F-150
It’d be like Justin Timberlake making a country record.
What kind of crazy fucked up world do we live in where all the creativity comes in business, and the artists keep repeating themselves, hoping that they’ll get a different result?
One in which T-Mobile’s John Legere is shaking up the wireless industry and the automobile market leader, Ford, is revolutionizing its F-150 pickup.
This is what musicians used to do. Remember the Beatles? One thing we knew about that band is every album would be different, they didn’t repeat themselves, and unlike every other sixties group, they’re gonna last.

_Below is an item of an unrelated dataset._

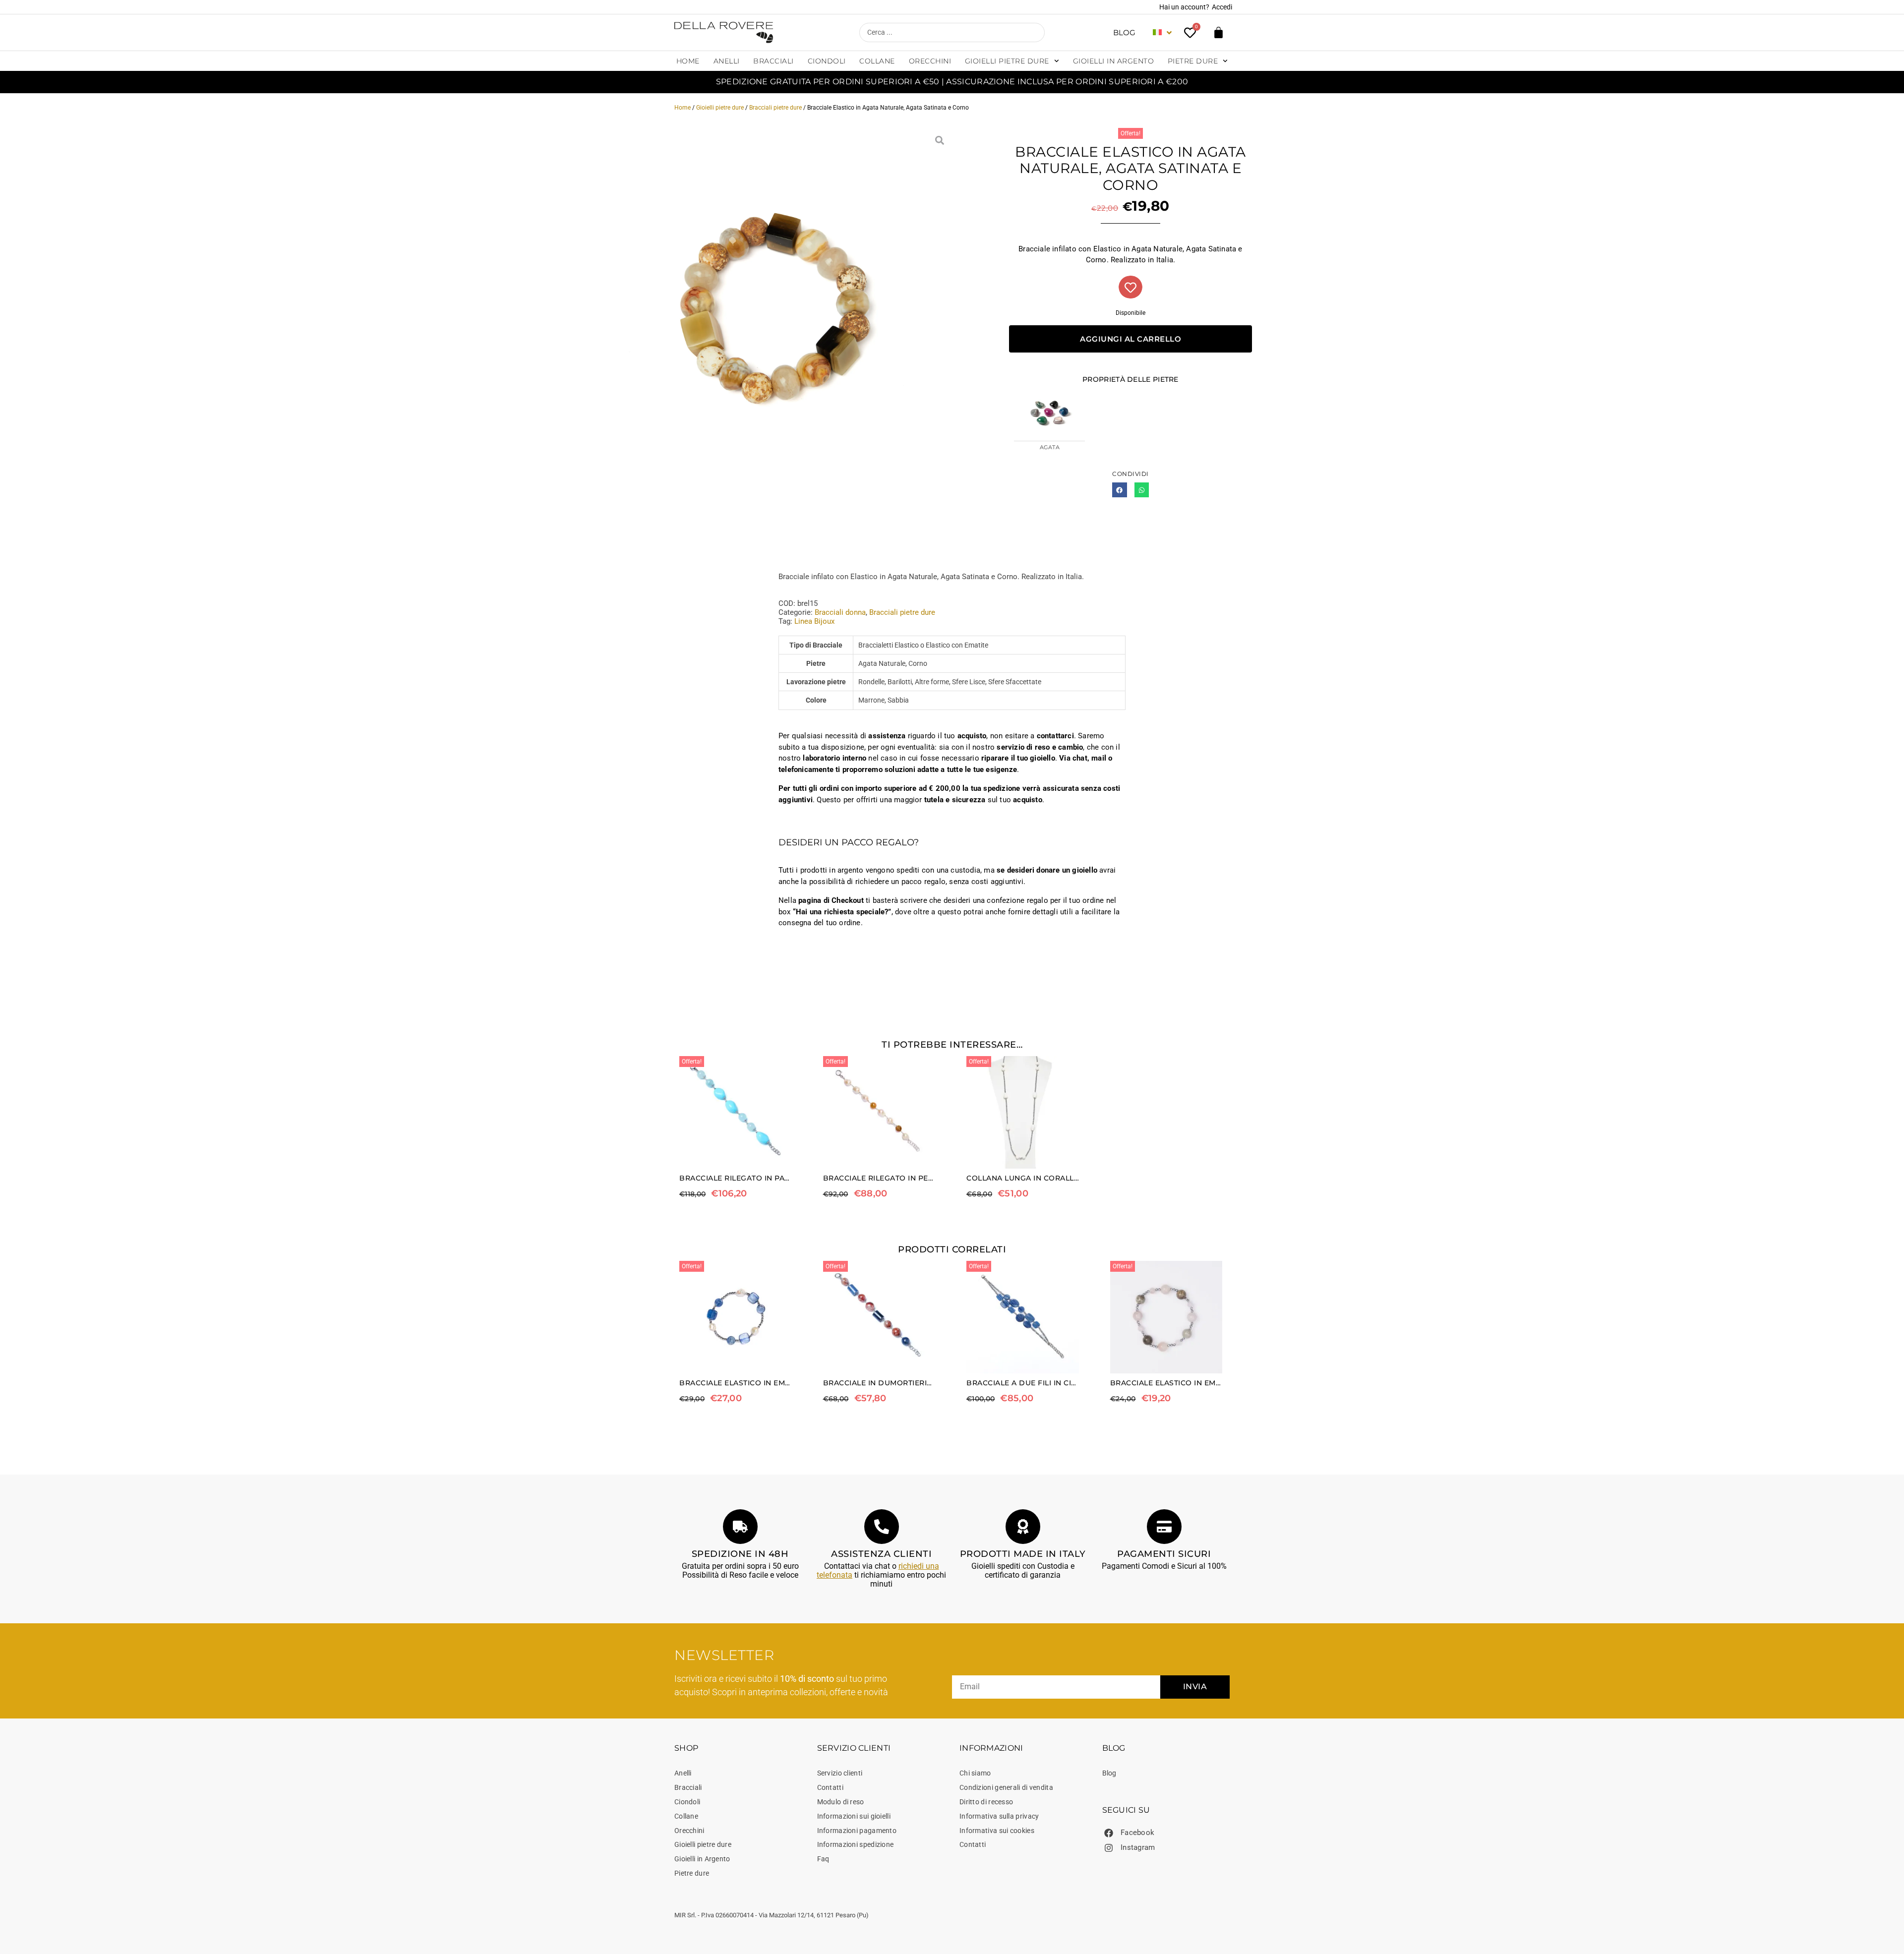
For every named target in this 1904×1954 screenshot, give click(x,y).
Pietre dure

The F-150 has been the best selling automobile for thirty two years straight in the United States. It accounts for forty percent of Ford’s profits. You don’t mess with an icon, do you?
OF COURSE YOU DO!
Because Ford could see the handwriting on the wall. That stringent fuel economy laws are going to apply and the public is wary of high gas prices. So they switched the body to aluminum, downsized the engines and got five more miles per gallon than their competitors. Sound like a triumph?
IT DOES TO ME!
But the customers won’t like it! They’re used to their steel trucks! They want big, V8 engines! Never mess with a successful product!
But this is how Detroit got its lunch eaten by Japan in the first place.
This is all about the power of the individual, Alan Mulally. Who reengineered Ford’s finances, who did not take money from the government, who authorized this plan.
With all this hogwash about teams and getting along, the truth is triumphs are always the domain of individual visionaries. From Steve Jobs to Mr. Mulally. If you’re looking for consensus, you’re headed for mediocrity, or failure.
Kind of like today’s music.
How many people wrote the song? The label weighed in with its input?
No wonder it’s headed for the middle of the market and soon to be forgotten. No one’s betting the farm in music, they’re all just hoping the same crops grow until they retire.
Doug Morris, our lauded leader, looks back more than forward. I’d like to know what apps he uses on his iPhone.
Lucian Grainge is positively old school. Let me see… I’ll buy up market share and pay for the best artists. Not a bad strategy, but not a revolutionary strategy.
Hell, look at Jim Dolan in the concert space. He’s investing when everybody else is crying. Who else is gonna spend a hundred million to redo the Forum? Look what he did to the Beacon. People want to go to a first class venue and be treated right, but most concerts are held in places akin to prisons.
But it’s the music that gets them there…
And what we’ve got is classic rock acts and a bunch of spectacle. Yup, most new shows are like the circus, with dancing and acrobatics…can you hear me Pink? What’s that got to do with what goes in the ears?
But too many people have watched reality singing competitions. They think being beautiful is a prerequisite to making it. And if you can blow the door down like one of the three little pigs, you’re ready.
Look at country, where they’re replicating the rock sound of the seventies while leaving the outlaws out. Talk about a controlled environment.
As for rock, it’s already dead.
At least there’s a bit of innovation in EDM.
As for hip-hop… The goal is to sell out. If music isn’t enough for you, I don’t want to listen.
So what we’ve got is people salivating over the latest tech products. Companies thinking outside the box because they know competition is fierce. We’re wowed on a regular basis.
But in music, all we’ve got is complaints! They’re stealing my music, they won’t listen to the whole album…
Want me to listen to the whole album?
MAKE IT DIFFERENT! MAKE IT INTRIGUING! TAKE A RISK!
But the only people willing to take risks are the untalented who have not made it.
Every day I read about ridiculous albums I don’t need to hear. Kind of like Peter Gabriel’s cover album and its reverse. Huh? MAKE NEW MUSIC PETER! YOU USED TO TEST LIMITS, NOW YOU’RE ABOUT COMMERCE!
As for the new acts… Tell me what Dave Grohl and the Foo Fighters have done that’s any different from what transpired forty years ago. So he’s a good imitation of what once was. SO WHAT!
You can’t buy a Chevy Vega and no one wants the Ford Pinto.
But we keep putting a new body on musical trash and expect the public to get excited about it.
The problem is us.
P.S. You want an aluminum auto body? Then get a Tesla Model S, Audi A8 or a Jaguar, no mainstream automobile features one. Because they’re expensive and hard to work on. So what we’ve got here is a mainstream company LEADING the public to a new world for the benefit of all. Do you see that in music? The land of the compliant? Where what’s featured on radio today ain’t much different from what Mariah Carey was doing two decades ago?